Grebeg Sudiroprajan bukan hanya sebagai simbol kebersamaan dan kolaborasi. Namun, kehadirannya memberikan warna tersendiri dalam pergumulan konflik sosial.
Grebeg diambil dari istilah Jawa. Yaitu perayaan besar sebagai ucapan syukur atas sebuah peristiwa penting. Sedang Sudiroprajan merupakan kawasan pecinan yang menjadi salah satu incaran kebrutalan anarkisme rasis pada tragedi Mei 1998 di kota Surakarta.
Meskipun pada tahun 2007 perayaan ini sempat mendapat penolakan mengingat kondisi traumatik beberapa warga pasca kejadian Mei 1998, namun pada akhirnya grebeg tetap menjadi pilihan terbaik selaku dialog antar kelompok.
Sudiroprajan mencoba menghadirkan kembali nuansa tradisi masyarakat Tionghoa melalui sederet acara saat grebeg berlangsung. Sedangkan puncak dari Grebeg Sudiroprajan adalah berlangsungnya prosesi pawai dan pembagian apem China atau lebih terkenal dengan kue keranjang.
Tanpa banyak kata lagi, mari kita kulik beragam tradisi grebeg secara singkat, wokay?
#1 Barongsay atau Barongsai
Sebagai contoh produk akulturasi tersebut adalah barongsay.

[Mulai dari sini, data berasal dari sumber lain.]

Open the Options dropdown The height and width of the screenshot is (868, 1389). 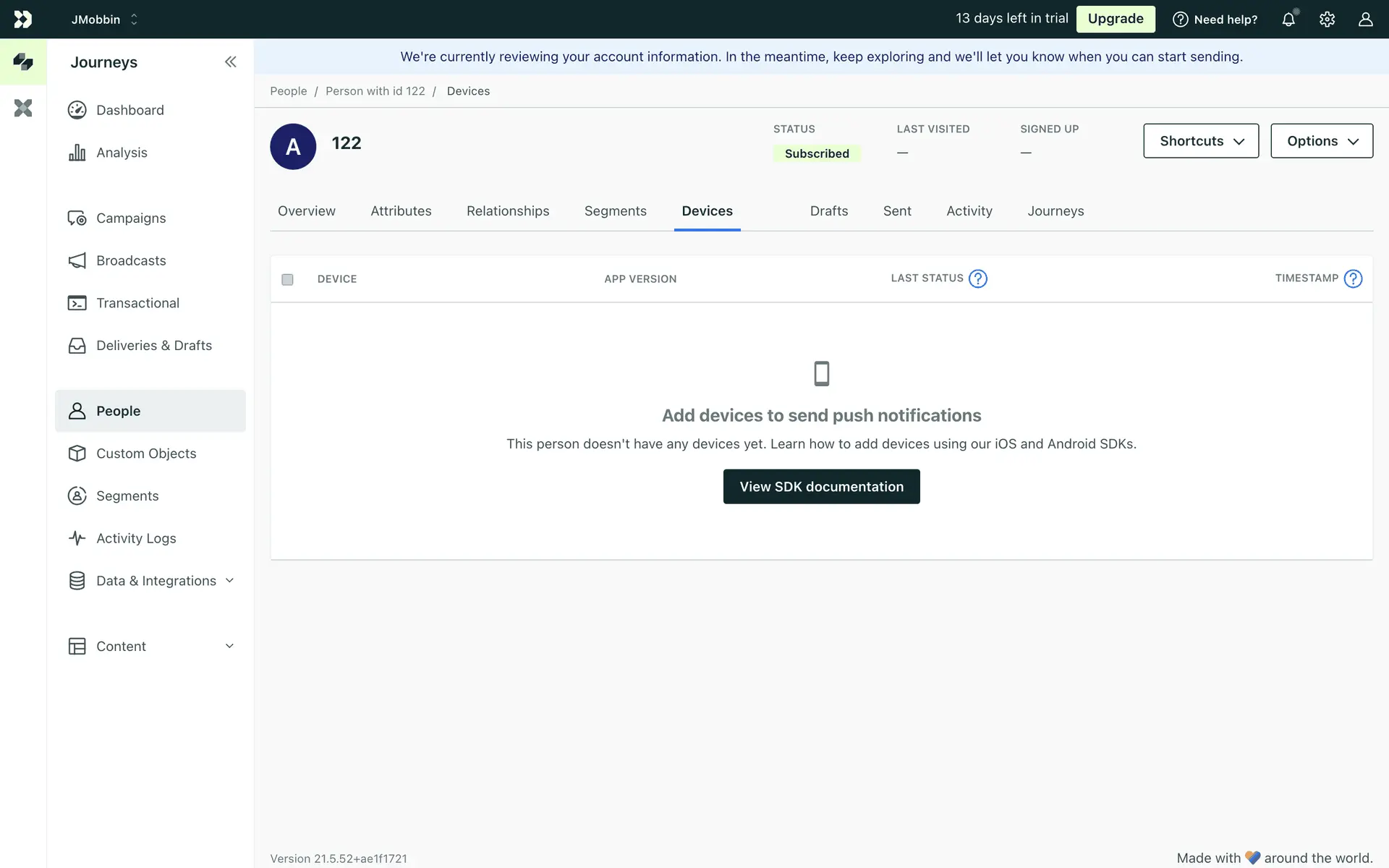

Kata "barong" berasal dari bahasa Jawa yang bermakna topeng. Sedangkan "say" atau "sai" diyakini merupakan cara pengucapan masyarakat Jawa yang menginduk dari kata "shī" pada kata 狮子 dari bahasa China yang merujuk pada arti singa. Meskipun pada faktanya di Tiongkok, penamaan barongsai tidak pernah ada.
Selain nama dan pengucapan, beragam ritual barongsai merujuk pada kebiasaan masyarakat Jawa memulai ritual doa sebelum pertunjukan kesenian seperti reog, jathilan, ataupun topeng ireng.